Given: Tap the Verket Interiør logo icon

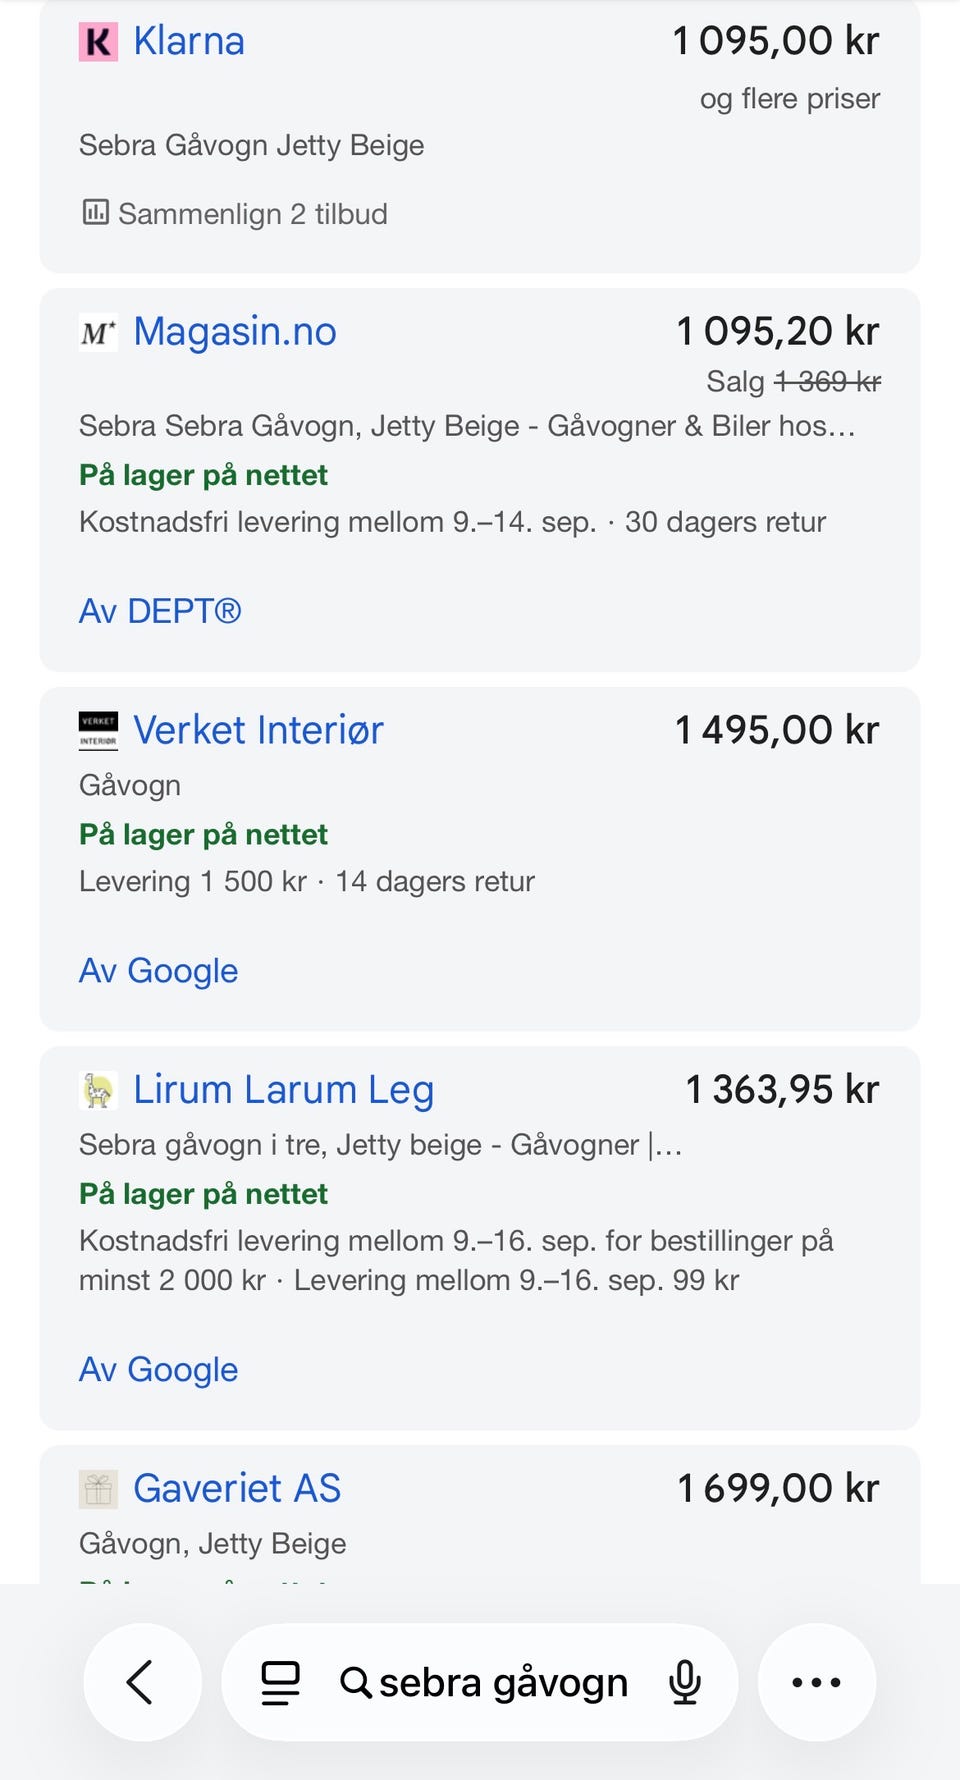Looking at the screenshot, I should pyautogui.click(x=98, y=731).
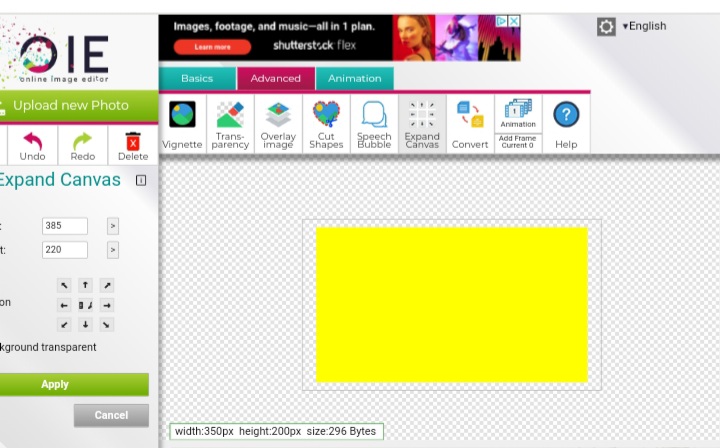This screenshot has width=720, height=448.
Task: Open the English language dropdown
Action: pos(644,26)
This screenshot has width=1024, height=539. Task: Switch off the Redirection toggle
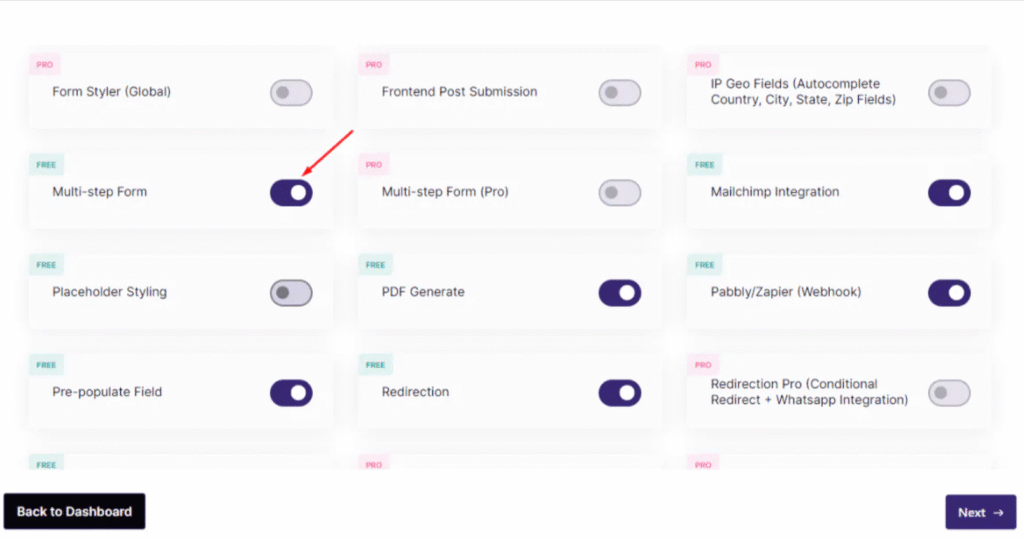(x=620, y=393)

WORK TO COMPLETE
Word for word, give the data above again, without any images.

WRITTEN RESPONSE
Given: Tap the Verket Interiør logo icon

Looking at the screenshot, I should pyautogui.click(x=98, y=731).
This screenshot has width=720, height=448.
Task: Open the English language dropdown
Action: pos(644,26)
This screenshot has width=1024, height=539. Task: Switch off the Redirection toggle
(x=620, y=393)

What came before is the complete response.